As of In 2000 2000, there were a total of 1,370 students attending any school in the municipality. Of those, 1,158 both lived and attended school in the municipality, while 212 students came from another municipality. During the same year, 210 residents attended schools outside the municipality. A total of 2 students from Langnau im Emmental attended schools outside Switzerland.
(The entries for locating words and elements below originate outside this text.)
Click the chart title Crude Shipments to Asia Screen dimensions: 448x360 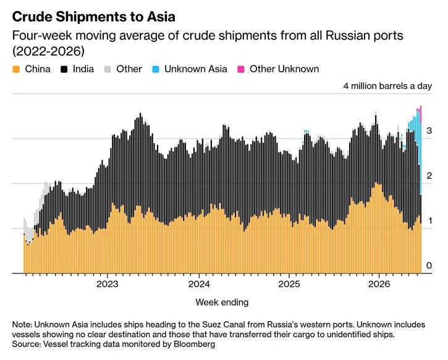point(94,17)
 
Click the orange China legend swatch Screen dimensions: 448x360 point(16,69)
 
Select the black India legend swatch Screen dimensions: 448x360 point(64,69)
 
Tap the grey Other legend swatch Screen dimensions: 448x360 point(108,69)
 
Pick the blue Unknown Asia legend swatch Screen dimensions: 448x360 point(156,69)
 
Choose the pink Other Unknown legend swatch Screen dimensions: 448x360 point(241,69)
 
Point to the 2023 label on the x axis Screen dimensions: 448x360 point(108,284)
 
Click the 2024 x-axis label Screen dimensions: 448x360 point(199,284)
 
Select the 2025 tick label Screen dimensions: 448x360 point(289,284)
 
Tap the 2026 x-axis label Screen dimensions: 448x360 point(379,284)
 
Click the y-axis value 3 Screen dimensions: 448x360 point(429,131)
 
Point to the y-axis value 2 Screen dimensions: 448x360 point(429,176)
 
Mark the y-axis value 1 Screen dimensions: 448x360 point(429,220)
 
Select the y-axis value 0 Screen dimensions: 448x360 point(429,266)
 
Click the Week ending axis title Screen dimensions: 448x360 point(222,303)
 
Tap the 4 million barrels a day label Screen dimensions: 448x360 point(387,86)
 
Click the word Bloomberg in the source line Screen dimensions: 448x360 point(194,344)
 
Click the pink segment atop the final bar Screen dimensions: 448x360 point(421,114)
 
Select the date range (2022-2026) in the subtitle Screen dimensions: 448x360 point(48,51)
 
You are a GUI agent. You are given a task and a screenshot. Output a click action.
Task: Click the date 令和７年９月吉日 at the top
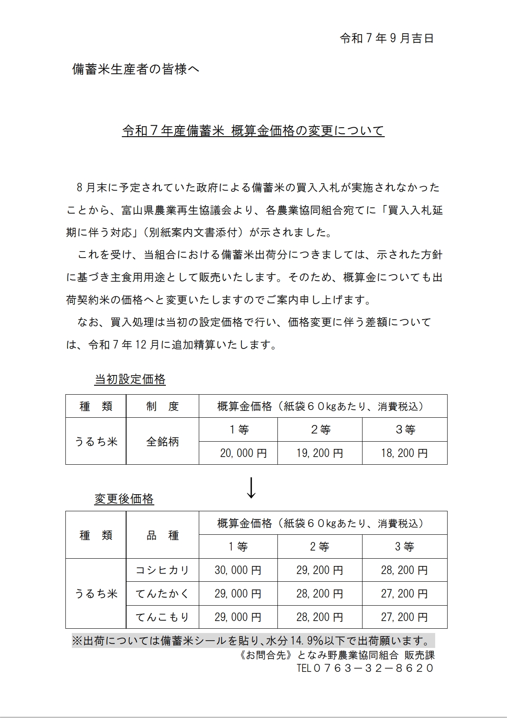(x=386, y=38)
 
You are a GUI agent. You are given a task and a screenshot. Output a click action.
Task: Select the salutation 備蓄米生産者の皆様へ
(x=136, y=69)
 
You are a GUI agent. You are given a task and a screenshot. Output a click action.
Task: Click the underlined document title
(x=253, y=131)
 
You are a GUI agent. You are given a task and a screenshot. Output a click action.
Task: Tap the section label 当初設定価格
(x=130, y=379)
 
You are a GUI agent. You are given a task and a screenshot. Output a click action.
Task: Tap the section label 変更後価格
(x=124, y=498)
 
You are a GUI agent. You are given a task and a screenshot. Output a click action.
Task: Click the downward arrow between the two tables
(x=251, y=487)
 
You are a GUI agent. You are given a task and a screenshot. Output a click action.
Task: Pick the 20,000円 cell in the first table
(x=243, y=453)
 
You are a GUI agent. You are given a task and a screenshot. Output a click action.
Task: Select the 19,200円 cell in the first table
(x=320, y=453)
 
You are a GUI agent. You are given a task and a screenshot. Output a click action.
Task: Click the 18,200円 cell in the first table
(x=404, y=453)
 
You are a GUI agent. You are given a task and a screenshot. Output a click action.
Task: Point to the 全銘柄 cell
(x=162, y=442)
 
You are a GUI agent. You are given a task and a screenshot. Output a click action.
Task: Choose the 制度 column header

Langnau im Emmental is home to the Regionalbibliothek Langnau library. The library has (As of 2008) 21,478 books or other media, and loaned out 162,909 items in the same year. It was open a total of 221 days with average of 25 hours per week during that year.

==Climate==

Climate data for Langnau i.E., elevation 744 m (2,441 ft), (1991–2020)
| Month | Jan | Feb | Mar | Apr | May | Jun | Jul | Aug | Sep | Oct | Nov | Dec | Year |
| Mean daily maximum °C (°F) | 3.0 (37.4) | 4.6 (40.3) | 9.0 (48.2) | 12.9 (55.2) | 17.2 (63.0) | 21.0 (69.8) | 23.0 (73.4) | 22.6 (72.7) | 18.2 (64.8) | 13.5 (56.3) | 7.2 (45.0) | 3.5 (38.3) | 13.0 (55.4) |
| Daily mean °C (°F) | −0.6 (30.9) | 0.1 (32.2) | 4.0 (39.2) | 7.6 (45.7) | 11.7 (53.1) | 15.4 (59.7) | 17.1 (62.8) | 16.8 (62.2) | 12.9 (55.2) | 8.7 (47.7) | 3.4 (38.1) | 0.2 (32.4) | 8.1 (46.6) |
| Mean daily minimum °C (°F) | −3.9 (25.0) | −3.8 (25.2) | −0.6 (30.9) | 2.3 (36.1) | 6.4 (43.5) | 10.0 (50.0) | 11.7 (53.1) | 11.6 (52.9) | 8.2 (46.8) | 4.8 (40.6) | 0.1 (32.2) | −3.0 (26.6) | 3.7 (38.7) |
| Average precipitation mm (inches) | 73.1 (2.88) | 69.8 (2.75) | 81.7 (3.22) | 96.4 (3.80) | 148.5 (5.85) | 153.7 (6.05) | 155.9 (6.14) | 154.4 (6.08) | 108.8 (4.28) | 94.0 (3.70) | 84.2 (3.31) | 91.8 (3.61) | 1,312.3 (51.67) |
| Average snowfall cm (inches) | 25.6 (10.1) | 28.7 (11.3) | 13.8 (5.4) | 7.2 (2.8) | 0.0 (0.0) | 0.0 (0.0) | 0.0 (0.0) | 0.0 (0.0) | 0.0 (0.0) | 2.4 (0.9) | 10.0 (3.9) | 26.7 (10.5) | 114.4 (45.0) |
| Average precipitation days (≥ 1.0 mm) | 10.7 | 10.0 | 11.3 | 11.4 | 13.6 | 13.5 | 13.0 | 12.1 | 10.3 | 10.9 | 10.9 | 11.9 | 139.6 |
| Average snowy days (≥ 1.0 cm) | 4.6 | 5.0 | 2.9 | 1.4 | 0.0 | 0.0 | 0.0 | 0.0 | 0.0 | 0.1 | 2.1 | 4.6 | 20.7 |
| Average relative humidity (%) | 86 | 84 | 78 | 76 | 77 | 75 | 75 | 77 | 82 | 86 | 89 | 88 | 81 |
Source 1: NOAA
Source 2: MeteoSwiss

==Sport==
Langnau is known throughout Switzerland as a hockey town and is home to the SCL Tigers, which play in the National League (NL). They play their home games at the Ilfis Stadium. They have a rivalry with SC Bern which plays 30 kilometers away in the capital city.

== Notable people ==

- Florent Hadergjonaj, footballer representing the Kosovo national team
- Lia Wälti, footballer for Arsenal and captain of the Switzerland national team
- Noemi Zbären, is a hurdler. at the European U23 Championships 100 m hurdles, she won the gold medal, at the 2012 Summer Olympics, she competed in the Women's 100 metres hurdles, coming 6th in her heat with a time of 13.33 seconds.